What’s also brought out in this interview is that problem gambling involves far more than individuals who gamble. It includes the environment and culture. It also includes the design of gambling machines in our digital age – specifically, in Joe’s case, fixed odds betting terminals and online gambling.

Children Learning to Gamble

candycrusg

In the digital environment – where some toddlers learn to use a digital device before they can talk – bright and cheerful interactive apps and games are the norm for children.

Go to an online gambling site for adults and you see the same sort of bright and cheerful apps and ‘games’. Roulette? You can play for free using virtual credits. Just a click of a button and you can play for real money. Children are no different from adults in enjoying risk, winning and losing chances, and are likely to be drawn to these games of chance.

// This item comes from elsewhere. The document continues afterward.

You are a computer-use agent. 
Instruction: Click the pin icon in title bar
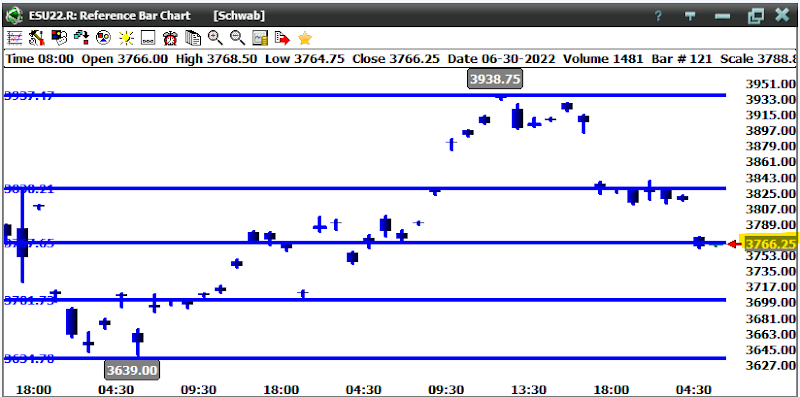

In addition, the format of children’s games and gambling screens is blurred. A child who learns to love screen games is already primed to love online adult ‘games’.

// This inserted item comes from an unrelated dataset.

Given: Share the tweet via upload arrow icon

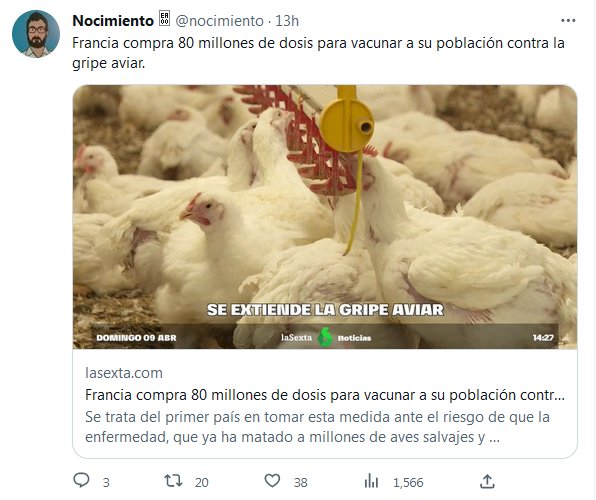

The Australian Gambling Research Centre has published a worrying report:

According to the report, the fact that gambling and gaming have been mixed together means that gambling has been normalised for children. 

Young people are effectively being taught the basics of gambling at a younger age than ever before. 

But from making one click on your Facebook page, to one simple swipe on your smartphone, simulated gambling games are everywhere and they can be difficult to avoid.

Since television and online advertising for gambling is on the increase, and children today grow up in a world where televised football, for example, equals televised gambling, there is cause for concern.